◆ Задание A ◆
Где, согласно отрывку о распаде СССР, Горбачёв и Ельцин часами обсуждали федерацию и конфедерацию?
◆ Задание B ◆
Перескажите короче абзац отрывка о распаде СССР, начинающийся словами «К их чести, оба», и сохраните его основные факты.
◆ Задание C ◆
Продолжите отрывок о распаде СССР, начав сразу после его последнего предложения.

◆ Отрывок ◆
================================

Другие авторы более беспристрастно возлагали вину за распад Советского Союза и на Ельцина, и на Горбачёва с их одинаково огромным самолюбием и личными обидами. «В конце концов, – пишет историк Стивен Коткин, – президент России оказался слишком злобным, а президент СССР слишком тщеславным, чтобы воспользоваться случаем и сохранить Союз в той или иной форме». Выражение «чума на оба их дома» имеет свою привлекательность. Но существуют возможные рискованные ситуации, чрезмерно подчеркивающие поверхностный и потерявшийся контекст. Ельцин мог быть злобным, а Горбачёв – тщеславным, и наоборот. Такие качества – общие в политике высокого уровня, а не во время государственного распада.

К их чести, оба – и Горбачёв, и Ельцин – пытались на удивление долго найти точку соприкосновения. Час за часом они сидели в Ново-Огарёво в редеющей компании коллег и рассуждали о федерации и конфедерации, пока листья берез за окнами не пожелтели. Еще до августовского путча Ельцин был готов к подписанию Союзного договора Горбачёва. Они предпринимали действия в рамках политических ограничений, для Ельцина были важны мнения членов правительства, общественное мнение России и позиции украинского руководства, а для Горбачёва – требования коммунистов, приверженных жесткому курсу политики. Ельцин был, вероятно, прав, что экономическое соглашение и СНГ – единственное, что было возможно на тот момент. Если бы Горбачёв преодолел свое тщеславие, неясно, что он мог бы сделать после августа 1991 года для сохранения союза.

Ни один из лидеров не был виновным в своих амбициях, об их взаимной неприязни ходили легенды. Однажды вечером через два дня после украинского референдума взволнованный Горбачёв позвонил Ельцину, чтобы договориться провести еще одно заседание по поводу сохранения СССР. Помощник Горбачёва Черняев подробно излагает этот разговор в своем дневнике. Ельцин не хотел встречаться. «Все равно ничего не выйдет, – сказал он. – Украина независимая». Он предположил, что они возвращаются к идее четырехстороннего объединения России, Украины, Беларуси и Казахстана. «А мне где там место?» – взорвался Горбачёв.

– Если так, я ухожу. Не буду болтаться, как говно в проруби. Я – не за себя. Но пойми: без Союза все провалитесь и погубите все реформы. Ты определись. От нас двоих зависит все в решающей степени.

– Да как же без вас, Михаил Сергеевич! – пьяно «уговаривал» Ельцин.

Антагонизм и соперничество между этими двумя людьми придали распаду Советского Союза атмосферу повышенной мелодраматичности. Но они не объясняют, почему это произошло.

================================

◆ Извлечённые материалы ◆

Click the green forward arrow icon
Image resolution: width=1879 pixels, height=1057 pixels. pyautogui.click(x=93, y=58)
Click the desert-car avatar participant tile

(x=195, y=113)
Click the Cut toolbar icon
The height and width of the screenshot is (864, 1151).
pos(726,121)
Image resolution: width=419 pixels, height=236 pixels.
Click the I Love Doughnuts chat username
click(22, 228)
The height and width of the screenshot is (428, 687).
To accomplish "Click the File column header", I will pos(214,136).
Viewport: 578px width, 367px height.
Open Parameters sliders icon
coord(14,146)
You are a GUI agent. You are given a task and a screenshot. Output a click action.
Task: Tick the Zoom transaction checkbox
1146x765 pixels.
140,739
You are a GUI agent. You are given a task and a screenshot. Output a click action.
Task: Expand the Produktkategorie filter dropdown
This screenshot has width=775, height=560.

================================

◆ Письменный ответ A ◆
В Ново-Огарёво.

◆ Письменный ответ B ◆
Горбачёв и Ельцин долго искали компромисс. Они часами обсуждали в Ново-Огарёво федерацию и конфедерацию, а Ельцин ещё до августовского путча был готов подписать Союзный договор. Оба действовали в политических рамках: Ельцин учитывал мнения членов правительства, общественное мнение России и позицию украинского руководства, Горбачёв — требования коммунистов жёсткого курса. Экономическое соглашение и СНГ, вероятно, были единственно возможным на тот момент вариантом. Даже если бы Горбачёв преодолел тщеславие, неясно, что он мог бы сделать для сохранения союза после августа 1991 года.

◆ Письменный ответ C ◆
Националистическое возрождение

Для некоторых наблюдателей основная причина кажется довольно простой. Советский Союз был разорван на части восстановлением национальных меньшинств. Вторая волна возрождения народов охватила Восточную Европу в 1989 году. Миллион прибалтов, которые цепью протянулись от Вильнюса до Таллина через Ригу, в то лето были только самой северной ее частью. Казалось естественным, что нероссийские национальности, заточенные на целые десятилетия в советское государство, как только представилась такая возможность, сразу же постарались освободиться.

Национализм может быть мощным. Уязвленный народный дух, как сказал Исайя Берлин, «похож на изогнутую ветку, настолько сильно прижатую к земле, что когда ее отпускают, она яростно и резко отскакивает в свое прежнее положение». Когда Горбачёв ослабил цензуру и политический террор, националистические ветки отскочили все вместе, разрушая механизм, который держал их согнутыми. Или согласно другой метафоре, широко распространенной в то время, национальное меньшинство забило ключом, когда конец холодной войны сбил крышку «котла затяжной вражды».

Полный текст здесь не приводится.